Items listed in a dataset:
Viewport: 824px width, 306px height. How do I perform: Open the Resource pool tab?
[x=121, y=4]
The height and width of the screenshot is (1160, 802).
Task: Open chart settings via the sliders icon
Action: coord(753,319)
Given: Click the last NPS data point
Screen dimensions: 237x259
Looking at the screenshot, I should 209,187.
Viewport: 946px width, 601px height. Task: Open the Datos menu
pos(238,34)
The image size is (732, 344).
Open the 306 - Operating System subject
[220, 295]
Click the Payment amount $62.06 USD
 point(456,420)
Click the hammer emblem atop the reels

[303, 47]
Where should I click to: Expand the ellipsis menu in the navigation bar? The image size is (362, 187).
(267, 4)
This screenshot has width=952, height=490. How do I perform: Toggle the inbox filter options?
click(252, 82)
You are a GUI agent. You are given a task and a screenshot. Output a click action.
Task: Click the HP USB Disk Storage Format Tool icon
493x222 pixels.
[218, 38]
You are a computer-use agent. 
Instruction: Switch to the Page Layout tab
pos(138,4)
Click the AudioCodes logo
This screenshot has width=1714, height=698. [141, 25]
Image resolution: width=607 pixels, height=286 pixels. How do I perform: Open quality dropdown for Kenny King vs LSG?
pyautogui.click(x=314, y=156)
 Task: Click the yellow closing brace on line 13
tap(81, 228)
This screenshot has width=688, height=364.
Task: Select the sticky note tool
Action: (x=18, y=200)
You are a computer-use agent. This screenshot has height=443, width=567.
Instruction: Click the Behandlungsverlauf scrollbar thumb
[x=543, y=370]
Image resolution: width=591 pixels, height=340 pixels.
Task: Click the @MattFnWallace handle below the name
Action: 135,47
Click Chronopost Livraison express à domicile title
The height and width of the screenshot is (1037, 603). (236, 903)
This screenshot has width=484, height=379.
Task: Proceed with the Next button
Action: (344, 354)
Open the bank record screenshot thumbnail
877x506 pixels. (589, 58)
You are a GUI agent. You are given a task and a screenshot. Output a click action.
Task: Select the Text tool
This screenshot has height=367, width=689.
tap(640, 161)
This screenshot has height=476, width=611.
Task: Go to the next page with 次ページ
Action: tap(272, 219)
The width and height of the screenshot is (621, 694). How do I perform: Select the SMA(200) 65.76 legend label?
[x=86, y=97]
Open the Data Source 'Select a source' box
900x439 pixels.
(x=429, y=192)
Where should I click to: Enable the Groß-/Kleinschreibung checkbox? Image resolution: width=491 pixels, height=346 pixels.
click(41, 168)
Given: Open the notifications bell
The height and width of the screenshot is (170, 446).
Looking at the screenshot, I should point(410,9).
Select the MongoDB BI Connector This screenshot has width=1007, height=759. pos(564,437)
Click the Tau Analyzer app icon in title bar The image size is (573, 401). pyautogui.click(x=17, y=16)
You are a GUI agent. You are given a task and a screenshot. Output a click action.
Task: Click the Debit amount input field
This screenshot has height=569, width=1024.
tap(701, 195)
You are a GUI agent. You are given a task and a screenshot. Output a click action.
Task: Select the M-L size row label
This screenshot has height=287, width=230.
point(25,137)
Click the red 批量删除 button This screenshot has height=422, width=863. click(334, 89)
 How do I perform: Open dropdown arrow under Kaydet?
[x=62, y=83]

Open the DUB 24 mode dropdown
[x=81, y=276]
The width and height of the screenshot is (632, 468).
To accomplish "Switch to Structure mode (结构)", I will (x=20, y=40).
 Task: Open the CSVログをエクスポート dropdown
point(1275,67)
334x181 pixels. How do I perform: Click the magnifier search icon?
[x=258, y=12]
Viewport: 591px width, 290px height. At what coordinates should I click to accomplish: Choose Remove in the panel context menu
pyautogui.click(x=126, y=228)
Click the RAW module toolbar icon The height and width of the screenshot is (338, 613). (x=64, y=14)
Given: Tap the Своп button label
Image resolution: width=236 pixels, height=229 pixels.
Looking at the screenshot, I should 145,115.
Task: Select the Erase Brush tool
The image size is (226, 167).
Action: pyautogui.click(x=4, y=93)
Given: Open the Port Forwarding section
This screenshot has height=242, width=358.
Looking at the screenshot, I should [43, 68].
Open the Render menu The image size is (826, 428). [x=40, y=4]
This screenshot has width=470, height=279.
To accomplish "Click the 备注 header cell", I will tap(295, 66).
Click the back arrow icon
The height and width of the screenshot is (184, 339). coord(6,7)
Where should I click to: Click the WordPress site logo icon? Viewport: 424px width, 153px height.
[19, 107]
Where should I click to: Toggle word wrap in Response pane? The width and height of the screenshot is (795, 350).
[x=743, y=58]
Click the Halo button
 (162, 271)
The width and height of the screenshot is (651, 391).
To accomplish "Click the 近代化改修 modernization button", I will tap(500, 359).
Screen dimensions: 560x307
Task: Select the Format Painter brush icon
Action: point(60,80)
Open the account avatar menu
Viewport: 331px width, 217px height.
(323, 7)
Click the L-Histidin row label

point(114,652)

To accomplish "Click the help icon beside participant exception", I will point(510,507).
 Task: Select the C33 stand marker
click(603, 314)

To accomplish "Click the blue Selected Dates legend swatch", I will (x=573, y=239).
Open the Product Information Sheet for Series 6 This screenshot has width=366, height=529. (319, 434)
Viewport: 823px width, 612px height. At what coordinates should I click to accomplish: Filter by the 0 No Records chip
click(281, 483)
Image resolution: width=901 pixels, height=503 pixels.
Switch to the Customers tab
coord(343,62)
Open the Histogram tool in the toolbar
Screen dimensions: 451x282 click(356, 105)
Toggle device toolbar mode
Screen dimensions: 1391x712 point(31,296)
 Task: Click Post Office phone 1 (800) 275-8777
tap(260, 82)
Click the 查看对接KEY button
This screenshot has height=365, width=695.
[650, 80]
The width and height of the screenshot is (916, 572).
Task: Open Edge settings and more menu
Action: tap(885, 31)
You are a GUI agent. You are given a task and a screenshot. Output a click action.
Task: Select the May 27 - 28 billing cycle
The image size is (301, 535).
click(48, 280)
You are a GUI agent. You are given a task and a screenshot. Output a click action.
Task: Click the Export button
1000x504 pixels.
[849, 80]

### Exercise instructions
Exactly reproduce every line of the data above.

### Exercise response
Viewport: 824px width, 306px height. How do I perform: Open the Resource pool tab?
[x=121, y=4]
The height and width of the screenshot is (1160, 802).
Task: Open chart settings via the sliders icon
Action: coord(753,319)
Given: Click the last NPS data point
Screen dimensions: 237x259
Looking at the screenshot, I should 209,187.
Viewport: 946px width, 601px height. Task: Open the Datos menu
pos(238,34)
The image size is (732, 344).
Open the 306 - Operating System subject
[220, 295]
Click the Payment amount $62.06 USD
 point(456,420)
Click the hammer emblem atop the reels

[303, 47]
Where should I click to: Expand the ellipsis menu in the navigation bar? The image size is (362, 187).
(267, 4)
This screenshot has width=952, height=490. How do I perform: Toggle the inbox filter options?
click(252, 82)
You are a GUI agent. You are given a task and a screenshot. Output a click action.
Task: Click the HP USB Disk Storage Format Tool icon
493x222 pixels.
[218, 38]
You are a computer-use agent. 
Instruction: Switch to the Page Layout tab
pos(138,4)
Click the AudioCodes logo
This screenshot has width=1714, height=698. [141, 25]
Image resolution: width=607 pixels, height=286 pixels. How do I perform: Open quality dropdown for Kenny King vs LSG?
pyautogui.click(x=314, y=156)
 Task: Click the yellow closing brace on line 13
tap(81, 228)
This screenshot has width=688, height=364.
Task: Select the sticky note tool
Action: (x=18, y=200)
You are a computer-use agent. This screenshot has height=443, width=567.
Instruction: Click the Behandlungsverlauf scrollbar thumb
[x=543, y=370]
Image resolution: width=591 pixels, height=340 pixels.
Task: Click the @MattFnWallace handle below the name
Action: 135,47
Click Chronopost Livraison express à domicile title
The height and width of the screenshot is (1037, 603). (236, 903)
This screenshot has width=484, height=379.
Task: Proceed with the Next button
Action: (344, 354)
Open the bank record screenshot thumbnail
877x506 pixels. (589, 58)
You are a GUI agent. You are given a task and a screenshot. Output a click action.
Task: Select the Text tool
This screenshot has height=367, width=689.
tap(640, 161)
This screenshot has height=476, width=611.
Task: Go to the next page with 次ページ
Action: tap(272, 219)
The width and height of the screenshot is (621, 694). How do I perform: Select the SMA(200) 65.76 legend label?
[x=86, y=97]
Open the Data Source 'Select a source' box
900x439 pixels.
(x=429, y=192)
Where should I click to: Enable the Groß-/Kleinschreibung checkbox? Image resolution: width=491 pixels, height=346 pixels.
click(41, 168)
Given: Open the notifications bell
The height and width of the screenshot is (170, 446).
Looking at the screenshot, I should point(410,9).
Select the MongoDB BI Connector This screenshot has width=1007, height=759. pos(564,437)
Click the Tau Analyzer app icon in title bar The image size is (573, 401). pyautogui.click(x=17, y=16)
You are a GUI agent. You are given a task and a screenshot. Output a click action.
Task: Click the Debit amount input field
This screenshot has height=569, width=1024.
tap(701, 195)
You are a GUI agent. You are given a task and a screenshot. Output a click action.
Task: Select the M-L size row label
This screenshot has height=287, width=230.
point(25,137)
Click the red 批量删除 button This screenshot has height=422, width=863. click(334, 89)
 How do I perform: Open dropdown arrow under Kaydet?
[x=62, y=83]

Open the DUB 24 mode dropdown
[x=81, y=276]
The width and height of the screenshot is (632, 468).
To accomplish "Switch to Structure mode (结构)", I will (x=20, y=40).
 Task: Open the CSVログをエクスポート dropdown
point(1275,67)
334x181 pixels. How do I perform: Click the magnifier search icon?
[x=258, y=12]
Viewport: 591px width, 290px height. At what coordinates should I click to accomplish: Choose Remove in the panel context menu
pyautogui.click(x=126, y=228)
Click the RAW module toolbar icon The height and width of the screenshot is (338, 613). (x=64, y=14)
Given: Tap the Своп button label
Image resolution: width=236 pixels, height=229 pixels.
Looking at the screenshot, I should 145,115.
Task: Select the Erase Brush tool
The image size is (226, 167).
Action: pyautogui.click(x=4, y=93)
Given: Open the Port Forwarding section
This screenshot has height=242, width=358.
Looking at the screenshot, I should [43, 68].
Open the Render menu The image size is (826, 428). [x=40, y=4]
This screenshot has width=470, height=279.
To accomplish "Click the 备注 header cell", I will tap(295, 66).
Click the back arrow icon
The height and width of the screenshot is (184, 339). coord(6,7)
Where should I click to: Click the WordPress site logo icon? Viewport: 424px width, 153px height.
[19, 107]
Where should I click to: Toggle word wrap in Response pane? The width and height of the screenshot is (795, 350).
[x=743, y=58]
Click the Halo button
 (162, 271)
The width and height of the screenshot is (651, 391).
To accomplish "Click the 近代化改修 modernization button", I will tap(500, 359).
Screen dimensions: 560x307
Task: Select the Format Painter brush icon
Action: point(60,80)
Open the account avatar menu
Viewport: 331px width, 217px height.
(323, 7)
Click the L-Histidin row label

point(114,652)

To accomplish "Click the help icon beside participant exception", I will point(510,507).
 Task: Select the C33 stand marker
click(603, 314)

To accomplish "Click the blue Selected Dates legend swatch", I will (x=573, y=239).
Open the Product Information Sheet for Series 6 This screenshot has width=366, height=529. (319, 434)
Viewport: 823px width, 612px height. At what coordinates should I click to accomplish: Filter by the 0 No Records chip
click(281, 483)
Image resolution: width=901 pixels, height=503 pixels.
Switch to the Customers tab
coord(343,62)
Open the Histogram tool in the toolbar
Screen dimensions: 451x282 click(356, 105)
Toggle device toolbar mode
Screen dimensions: 1391x712 point(31,296)
 Task: Click Post Office phone 1 (800) 275-8777
tap(260, 82)
Click the 查看对接KEY button
This screenshot has height=365, width=695.
[650, 80]
The width and height of the screenshot is (916, 572).
Task: Open Edge settings and more menu
Action: tap(885, 31)
You are a GUI agent. You are given a task and a screenshot. Output a click action.
Task: Select the May 27 - 28 billing cycle
The image size is (301, 535).
click(48, 280)
You are a GUI agent. You are given a task and a screenshot. Output a click action.
Task: Click the Export button
1000x504 pixels.
[849, 80]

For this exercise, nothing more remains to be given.